• [What is required]
Return each line of the records that contains the string "button". Matching is case-sensitive.

• [Exercise input]
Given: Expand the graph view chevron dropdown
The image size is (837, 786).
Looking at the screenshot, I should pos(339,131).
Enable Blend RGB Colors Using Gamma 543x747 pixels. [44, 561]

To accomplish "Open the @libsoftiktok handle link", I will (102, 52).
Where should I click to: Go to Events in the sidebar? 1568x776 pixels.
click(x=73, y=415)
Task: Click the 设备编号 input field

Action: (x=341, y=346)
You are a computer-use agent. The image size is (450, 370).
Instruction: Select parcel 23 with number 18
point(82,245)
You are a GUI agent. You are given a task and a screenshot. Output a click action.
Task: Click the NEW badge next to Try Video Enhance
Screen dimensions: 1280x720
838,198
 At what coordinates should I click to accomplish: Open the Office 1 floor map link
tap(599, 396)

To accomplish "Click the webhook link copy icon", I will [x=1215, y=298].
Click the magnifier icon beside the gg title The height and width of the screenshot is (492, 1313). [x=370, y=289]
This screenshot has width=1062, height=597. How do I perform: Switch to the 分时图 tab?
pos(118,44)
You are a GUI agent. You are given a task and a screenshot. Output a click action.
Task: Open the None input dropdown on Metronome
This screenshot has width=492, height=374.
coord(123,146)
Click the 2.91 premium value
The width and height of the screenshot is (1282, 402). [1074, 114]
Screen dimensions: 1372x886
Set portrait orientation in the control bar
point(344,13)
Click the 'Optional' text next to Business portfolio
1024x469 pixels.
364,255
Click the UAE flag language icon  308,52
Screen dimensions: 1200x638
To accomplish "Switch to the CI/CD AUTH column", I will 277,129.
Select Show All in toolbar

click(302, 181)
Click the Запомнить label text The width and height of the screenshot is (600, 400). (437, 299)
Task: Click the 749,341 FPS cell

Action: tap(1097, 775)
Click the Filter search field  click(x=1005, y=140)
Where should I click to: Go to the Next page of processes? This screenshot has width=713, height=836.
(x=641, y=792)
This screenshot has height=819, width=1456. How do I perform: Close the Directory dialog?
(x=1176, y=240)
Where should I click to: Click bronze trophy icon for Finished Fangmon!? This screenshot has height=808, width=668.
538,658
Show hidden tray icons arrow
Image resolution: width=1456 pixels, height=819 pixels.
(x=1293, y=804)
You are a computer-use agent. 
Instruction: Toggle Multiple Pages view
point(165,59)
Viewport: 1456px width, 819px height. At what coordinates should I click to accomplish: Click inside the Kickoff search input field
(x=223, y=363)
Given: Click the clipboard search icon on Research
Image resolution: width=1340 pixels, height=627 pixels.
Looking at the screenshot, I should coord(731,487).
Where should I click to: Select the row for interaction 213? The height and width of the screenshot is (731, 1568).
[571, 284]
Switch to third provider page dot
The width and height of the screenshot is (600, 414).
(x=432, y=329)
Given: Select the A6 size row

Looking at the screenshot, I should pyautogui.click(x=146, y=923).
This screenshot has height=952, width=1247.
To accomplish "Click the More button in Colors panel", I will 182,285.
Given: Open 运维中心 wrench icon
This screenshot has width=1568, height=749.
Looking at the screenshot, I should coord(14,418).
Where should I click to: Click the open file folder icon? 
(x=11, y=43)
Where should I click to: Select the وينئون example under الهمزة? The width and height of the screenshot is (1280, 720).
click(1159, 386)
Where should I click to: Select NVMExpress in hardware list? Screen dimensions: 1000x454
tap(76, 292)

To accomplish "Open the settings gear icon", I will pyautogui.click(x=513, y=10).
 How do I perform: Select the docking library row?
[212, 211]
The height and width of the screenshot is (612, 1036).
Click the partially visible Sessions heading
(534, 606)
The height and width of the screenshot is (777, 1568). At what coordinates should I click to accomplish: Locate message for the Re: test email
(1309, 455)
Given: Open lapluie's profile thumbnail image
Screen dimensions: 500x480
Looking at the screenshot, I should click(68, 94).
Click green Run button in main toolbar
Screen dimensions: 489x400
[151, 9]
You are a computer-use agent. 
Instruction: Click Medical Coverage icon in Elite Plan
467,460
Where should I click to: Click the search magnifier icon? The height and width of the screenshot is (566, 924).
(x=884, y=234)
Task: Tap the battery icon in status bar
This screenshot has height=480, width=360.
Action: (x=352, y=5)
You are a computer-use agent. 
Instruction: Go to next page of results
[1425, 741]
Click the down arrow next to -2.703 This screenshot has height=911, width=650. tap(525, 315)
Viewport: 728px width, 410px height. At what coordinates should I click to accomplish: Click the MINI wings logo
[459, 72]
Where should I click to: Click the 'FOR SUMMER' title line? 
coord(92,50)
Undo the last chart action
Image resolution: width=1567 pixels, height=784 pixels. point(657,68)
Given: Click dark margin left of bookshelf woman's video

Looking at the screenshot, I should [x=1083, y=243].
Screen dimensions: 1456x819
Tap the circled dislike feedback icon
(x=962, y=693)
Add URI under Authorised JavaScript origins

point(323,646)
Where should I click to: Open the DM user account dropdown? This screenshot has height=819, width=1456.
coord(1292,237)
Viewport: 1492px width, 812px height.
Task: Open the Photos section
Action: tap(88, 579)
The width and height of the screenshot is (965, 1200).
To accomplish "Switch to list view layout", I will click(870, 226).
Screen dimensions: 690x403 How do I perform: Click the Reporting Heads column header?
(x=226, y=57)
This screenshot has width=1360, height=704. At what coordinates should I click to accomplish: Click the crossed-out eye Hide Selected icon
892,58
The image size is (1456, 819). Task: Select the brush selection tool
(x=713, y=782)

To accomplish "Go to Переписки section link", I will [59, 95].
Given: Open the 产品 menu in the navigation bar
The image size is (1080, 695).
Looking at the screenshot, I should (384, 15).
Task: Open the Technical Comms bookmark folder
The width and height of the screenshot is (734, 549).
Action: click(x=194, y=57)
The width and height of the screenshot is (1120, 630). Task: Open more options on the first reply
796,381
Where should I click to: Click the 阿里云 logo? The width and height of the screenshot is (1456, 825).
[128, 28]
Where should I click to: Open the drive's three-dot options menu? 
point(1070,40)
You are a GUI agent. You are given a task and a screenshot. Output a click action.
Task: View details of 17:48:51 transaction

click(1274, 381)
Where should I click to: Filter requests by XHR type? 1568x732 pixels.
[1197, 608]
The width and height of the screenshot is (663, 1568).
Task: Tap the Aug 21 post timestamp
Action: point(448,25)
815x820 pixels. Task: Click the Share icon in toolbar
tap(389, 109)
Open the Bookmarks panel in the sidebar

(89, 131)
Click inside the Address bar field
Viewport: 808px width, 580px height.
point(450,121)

• [Exercise output]
To accomplish "Click the More button in Colors panel", I will 182,285.
Click green Run button in main toolbar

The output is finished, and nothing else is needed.